**Co zrobisz**
[1] Przepisz wiernie fragment tekstu o mięsie roślinnym, który zaczyna się od słów "Mięso roślinne dobre", a kończy na słowach "Fleksitarianie do dzieła!".
[2] Podaj wszystko, dla czego według tekstu o mięsie roślinnym mięso pochodzenia roślinnego jest dużo lepsze.

**Wybrany tekst**
Mięso roślinne dobre dla ludzi, lepsze dla planety
Dynamiczny rozwój technologii produkcji mięsa na bazie roślin, jako pełnowartościowego substytutu mięsa zwierzęcego, niesie duży ładunek globalnych przemian i znaczy dla nas więcej niż się wydaje. Roślinne zamienniki produktów odzwierzęcych cieszą nie tylko wegan i wegetarian, niebawem być może wszyscy poczujemy ich pozytywne oddziaływanie.
Fleksitarianie do dzieła!
Zamiast polegać na zwierzętach, które przetwarzają rośliny w mięso, mądrzej, prościej i wydajniej uzyskiwać mięso z pominięciem zwierząt, zamieniając składniki pochodzenia roślinnego bezpośrednio w mięso. Mięso roślinne, podobnie jak zwierzęce, składa się z białka, tłuszczu, witamin, minerałów i wody, a dzięki biotechnologii wygląda i smakuje jak prawdziwe. Najważniejsze jest jednak to, że mięso pochodzenia roślinnego jest dużo lepsze dla planety, ludzi i oczywiście samych zwierząt.

**Zbiór danych**
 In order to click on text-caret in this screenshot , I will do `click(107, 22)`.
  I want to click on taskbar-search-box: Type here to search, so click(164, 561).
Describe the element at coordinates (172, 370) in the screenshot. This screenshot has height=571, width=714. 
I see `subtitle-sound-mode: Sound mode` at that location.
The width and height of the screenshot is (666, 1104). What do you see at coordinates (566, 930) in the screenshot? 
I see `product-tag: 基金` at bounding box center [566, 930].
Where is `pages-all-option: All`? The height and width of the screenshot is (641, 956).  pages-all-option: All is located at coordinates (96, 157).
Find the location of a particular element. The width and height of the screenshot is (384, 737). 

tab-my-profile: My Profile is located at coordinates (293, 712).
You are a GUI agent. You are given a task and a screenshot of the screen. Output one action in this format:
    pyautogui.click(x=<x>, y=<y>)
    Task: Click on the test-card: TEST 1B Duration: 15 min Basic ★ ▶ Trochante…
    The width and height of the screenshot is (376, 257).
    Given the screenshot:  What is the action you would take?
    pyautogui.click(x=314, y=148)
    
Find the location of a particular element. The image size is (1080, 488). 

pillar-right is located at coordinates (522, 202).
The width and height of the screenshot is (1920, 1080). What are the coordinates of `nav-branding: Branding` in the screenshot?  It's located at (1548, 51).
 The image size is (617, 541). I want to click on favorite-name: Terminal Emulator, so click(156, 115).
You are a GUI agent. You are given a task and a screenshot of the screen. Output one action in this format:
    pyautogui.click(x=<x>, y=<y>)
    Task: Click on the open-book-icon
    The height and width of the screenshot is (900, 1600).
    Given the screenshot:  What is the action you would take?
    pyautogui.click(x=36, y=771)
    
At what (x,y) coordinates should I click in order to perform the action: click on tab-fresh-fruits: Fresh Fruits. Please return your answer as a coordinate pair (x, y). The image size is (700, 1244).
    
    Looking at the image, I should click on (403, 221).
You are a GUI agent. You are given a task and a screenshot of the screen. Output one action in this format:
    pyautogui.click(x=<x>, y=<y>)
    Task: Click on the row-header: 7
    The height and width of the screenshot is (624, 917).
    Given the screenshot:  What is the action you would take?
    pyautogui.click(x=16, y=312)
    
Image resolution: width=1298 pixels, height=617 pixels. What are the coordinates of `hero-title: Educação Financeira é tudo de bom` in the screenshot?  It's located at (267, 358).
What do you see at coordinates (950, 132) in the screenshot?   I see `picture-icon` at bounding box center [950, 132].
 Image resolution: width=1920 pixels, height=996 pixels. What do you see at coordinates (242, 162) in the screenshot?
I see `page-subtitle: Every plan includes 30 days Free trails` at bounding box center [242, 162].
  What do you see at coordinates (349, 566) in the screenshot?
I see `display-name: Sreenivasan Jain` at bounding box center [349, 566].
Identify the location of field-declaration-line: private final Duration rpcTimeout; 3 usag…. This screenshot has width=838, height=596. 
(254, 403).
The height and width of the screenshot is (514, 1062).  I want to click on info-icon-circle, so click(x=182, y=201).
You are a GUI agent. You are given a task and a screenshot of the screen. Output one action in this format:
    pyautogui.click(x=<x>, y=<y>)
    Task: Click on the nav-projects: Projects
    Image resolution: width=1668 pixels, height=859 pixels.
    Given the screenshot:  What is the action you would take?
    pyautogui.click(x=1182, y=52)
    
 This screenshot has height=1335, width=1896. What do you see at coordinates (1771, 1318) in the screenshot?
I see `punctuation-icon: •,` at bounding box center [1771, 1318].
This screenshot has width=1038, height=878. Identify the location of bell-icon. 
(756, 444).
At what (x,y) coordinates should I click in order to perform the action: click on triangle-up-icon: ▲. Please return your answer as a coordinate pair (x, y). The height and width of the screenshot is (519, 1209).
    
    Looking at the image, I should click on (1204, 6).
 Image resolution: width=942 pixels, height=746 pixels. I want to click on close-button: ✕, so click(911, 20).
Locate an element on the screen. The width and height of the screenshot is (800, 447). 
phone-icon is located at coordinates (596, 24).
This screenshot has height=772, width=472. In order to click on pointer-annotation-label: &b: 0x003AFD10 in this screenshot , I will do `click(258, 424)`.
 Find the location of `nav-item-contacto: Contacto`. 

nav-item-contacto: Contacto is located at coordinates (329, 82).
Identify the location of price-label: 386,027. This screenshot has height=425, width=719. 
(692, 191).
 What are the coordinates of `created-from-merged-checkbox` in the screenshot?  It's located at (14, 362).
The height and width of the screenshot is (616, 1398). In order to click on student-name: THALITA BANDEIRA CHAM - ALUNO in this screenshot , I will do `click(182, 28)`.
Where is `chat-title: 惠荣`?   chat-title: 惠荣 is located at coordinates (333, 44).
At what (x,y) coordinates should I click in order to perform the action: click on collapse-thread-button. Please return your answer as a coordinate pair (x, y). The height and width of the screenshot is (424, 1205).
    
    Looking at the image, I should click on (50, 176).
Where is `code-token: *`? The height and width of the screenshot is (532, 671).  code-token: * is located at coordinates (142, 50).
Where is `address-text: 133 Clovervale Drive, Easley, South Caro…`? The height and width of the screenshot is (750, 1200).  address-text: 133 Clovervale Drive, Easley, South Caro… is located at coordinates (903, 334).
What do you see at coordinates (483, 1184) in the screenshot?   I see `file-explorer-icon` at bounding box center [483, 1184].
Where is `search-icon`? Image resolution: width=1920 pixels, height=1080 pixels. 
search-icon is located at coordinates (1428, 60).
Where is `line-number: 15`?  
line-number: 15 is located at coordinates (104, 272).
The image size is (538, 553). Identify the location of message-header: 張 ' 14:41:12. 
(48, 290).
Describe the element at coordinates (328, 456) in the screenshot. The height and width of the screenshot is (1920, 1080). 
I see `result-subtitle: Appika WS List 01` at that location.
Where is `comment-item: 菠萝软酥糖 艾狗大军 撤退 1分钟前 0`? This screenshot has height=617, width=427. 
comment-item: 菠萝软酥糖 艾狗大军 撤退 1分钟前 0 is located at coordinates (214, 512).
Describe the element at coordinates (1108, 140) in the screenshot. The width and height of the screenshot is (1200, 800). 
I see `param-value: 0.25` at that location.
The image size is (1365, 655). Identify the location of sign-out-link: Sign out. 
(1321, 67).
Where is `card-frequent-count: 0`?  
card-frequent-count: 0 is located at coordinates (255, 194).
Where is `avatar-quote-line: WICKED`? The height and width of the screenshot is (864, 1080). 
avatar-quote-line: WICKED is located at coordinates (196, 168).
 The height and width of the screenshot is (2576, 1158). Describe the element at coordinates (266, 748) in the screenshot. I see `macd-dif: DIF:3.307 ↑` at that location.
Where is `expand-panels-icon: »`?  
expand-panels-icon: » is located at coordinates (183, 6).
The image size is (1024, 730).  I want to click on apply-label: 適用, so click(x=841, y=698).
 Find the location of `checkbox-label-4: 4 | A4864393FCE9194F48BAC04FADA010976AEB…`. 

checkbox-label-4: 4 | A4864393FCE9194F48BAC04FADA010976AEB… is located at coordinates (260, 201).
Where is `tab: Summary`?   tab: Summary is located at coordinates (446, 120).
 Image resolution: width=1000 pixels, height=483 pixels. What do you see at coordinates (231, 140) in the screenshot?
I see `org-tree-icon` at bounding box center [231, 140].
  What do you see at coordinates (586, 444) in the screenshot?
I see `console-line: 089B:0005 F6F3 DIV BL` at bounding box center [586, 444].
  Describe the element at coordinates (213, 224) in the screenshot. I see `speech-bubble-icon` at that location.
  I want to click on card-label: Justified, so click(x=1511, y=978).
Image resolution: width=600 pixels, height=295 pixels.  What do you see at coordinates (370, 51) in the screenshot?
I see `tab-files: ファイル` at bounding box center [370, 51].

**Rozwiązania zadań**
[1]
Mięso roślinne dobre dla ludzi, lepsze dla planety
Dynamiczny rozwój technologii produkcji mięsa na bazie roślin, jako pełnowartościowego substytutu mięsa zwierzęcego, niesie duży ładunek globalnych przemian i znaczy dla nas więcej niż się wydaje. Roślinne zamienniki produktów odzwierzęcych cieszą nie tylko wegan i wegetarian, niebawem być może wszyscy poczujemy ich pozytywne oddziaływanie.
Fleksitarianie do dzieła!

[2] Dla planety, ludzi i samych zwierząt.